There's two pieces of news on the AMD front as the company prepares to announce earnings this week, but neither are particularly happy. First, there's a persistent rumor from the GPU side of the equation that the 2011-era Macbook Pro's with AMD's discrete graphics are beginning to fail in higher-than-expected numbers with reports of graphics corruption and other intermittent issues.
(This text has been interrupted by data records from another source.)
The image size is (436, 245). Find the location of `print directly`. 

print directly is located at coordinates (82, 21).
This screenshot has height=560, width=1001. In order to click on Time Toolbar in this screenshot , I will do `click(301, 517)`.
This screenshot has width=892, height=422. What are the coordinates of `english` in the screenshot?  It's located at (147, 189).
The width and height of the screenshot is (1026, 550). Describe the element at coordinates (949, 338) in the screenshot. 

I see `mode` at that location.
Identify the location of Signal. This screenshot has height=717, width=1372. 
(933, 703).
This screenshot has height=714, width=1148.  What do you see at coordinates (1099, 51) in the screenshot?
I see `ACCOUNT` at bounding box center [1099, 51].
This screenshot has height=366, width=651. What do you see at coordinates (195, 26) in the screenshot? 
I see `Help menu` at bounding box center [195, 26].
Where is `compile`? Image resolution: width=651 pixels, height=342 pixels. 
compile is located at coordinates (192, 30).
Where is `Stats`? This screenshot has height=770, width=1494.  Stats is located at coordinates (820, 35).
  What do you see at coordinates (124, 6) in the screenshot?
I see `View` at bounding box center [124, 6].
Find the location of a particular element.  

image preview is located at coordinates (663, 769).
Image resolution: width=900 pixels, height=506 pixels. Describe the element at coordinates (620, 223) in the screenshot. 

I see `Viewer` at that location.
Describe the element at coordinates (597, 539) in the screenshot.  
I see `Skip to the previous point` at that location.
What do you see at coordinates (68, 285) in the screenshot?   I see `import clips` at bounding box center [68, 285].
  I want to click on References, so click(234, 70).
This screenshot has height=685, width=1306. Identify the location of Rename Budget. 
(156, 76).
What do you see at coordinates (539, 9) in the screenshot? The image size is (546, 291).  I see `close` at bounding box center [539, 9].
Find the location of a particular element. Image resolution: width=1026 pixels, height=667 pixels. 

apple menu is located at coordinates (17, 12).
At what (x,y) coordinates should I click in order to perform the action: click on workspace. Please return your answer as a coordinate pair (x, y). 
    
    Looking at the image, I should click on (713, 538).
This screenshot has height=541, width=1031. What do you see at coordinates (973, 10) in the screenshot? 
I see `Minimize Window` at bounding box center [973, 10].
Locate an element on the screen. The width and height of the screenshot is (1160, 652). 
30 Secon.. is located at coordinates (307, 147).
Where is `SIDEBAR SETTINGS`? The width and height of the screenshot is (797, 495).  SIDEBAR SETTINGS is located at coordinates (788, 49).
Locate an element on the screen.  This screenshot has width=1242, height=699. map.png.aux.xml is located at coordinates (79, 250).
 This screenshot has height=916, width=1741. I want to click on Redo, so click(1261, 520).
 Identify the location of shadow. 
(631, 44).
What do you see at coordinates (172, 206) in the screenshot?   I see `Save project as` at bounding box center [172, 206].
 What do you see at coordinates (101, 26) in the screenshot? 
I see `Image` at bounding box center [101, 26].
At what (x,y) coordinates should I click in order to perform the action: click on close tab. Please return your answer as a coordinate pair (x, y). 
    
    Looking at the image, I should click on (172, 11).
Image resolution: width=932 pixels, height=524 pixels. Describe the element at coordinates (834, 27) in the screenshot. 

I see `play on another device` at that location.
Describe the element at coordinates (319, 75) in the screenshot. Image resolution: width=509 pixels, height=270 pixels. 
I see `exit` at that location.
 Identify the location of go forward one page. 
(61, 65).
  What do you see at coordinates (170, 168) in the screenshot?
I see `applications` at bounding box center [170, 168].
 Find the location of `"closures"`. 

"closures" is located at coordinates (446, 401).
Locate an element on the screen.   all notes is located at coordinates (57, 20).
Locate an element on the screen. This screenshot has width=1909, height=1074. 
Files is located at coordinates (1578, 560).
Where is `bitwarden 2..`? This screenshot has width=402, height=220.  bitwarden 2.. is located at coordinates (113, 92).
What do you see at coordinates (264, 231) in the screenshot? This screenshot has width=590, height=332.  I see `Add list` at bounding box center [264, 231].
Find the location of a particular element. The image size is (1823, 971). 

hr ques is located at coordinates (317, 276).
The relevant forum thread claims that the problem pops up when the laptops are under heavy load and that while a reboot may improve the situation temporarily, the graphics corruption always returns.

Various unhappy customers have signed a Change.org petition, and are lining up to call for an investigation into the issue. It's hard to say what the real situation is -- on the one hand, mobile GPU's can be susceptible to failure, and we've definitely seen that happen before, though the last time was with Nvidia. On the other hand, however, the laptops in question are nearly three years old. At that age, failure rates for all brands rise sharply. Even Apple's failure rates, while better than the industry average, are still above 15% by the three year mark.

Whether this is abnormal failure or something to be expected is yet unclear. AMD has not responded to the story, nor has Apple officially.

A Llano Lawsuit

In other AMD news, there's word of an investor lawyer lawsuit against the company for its portrayal and predictions regarding Llano products. According to the plaintiffs, AMD "repeatedly highlighted the strong and significant interest in, demand for, and unit shipments of its Llano APUs. Defendants falsely and misleadingly represented that AMD's desktop business was in a 'strong position' and that it would continue to rebound in 2012."

It's true that later in 2012, AMD took a massive writedown on its Llano stock due to weaknesses in key Asian and European markets due to weak demand. AMD ended up pitching huge amounts of Llano stock and the company's ticker price dropped enormously as a result.



The only problem is, the PC market itself was pitching downwards by this point, exacerbating AMD's Llano problems. While AMD was definitely pinched by its own over-optimistic predictions for Llano sales, the company was also hit hard by economic recession and the affects of austerity economics in Europe.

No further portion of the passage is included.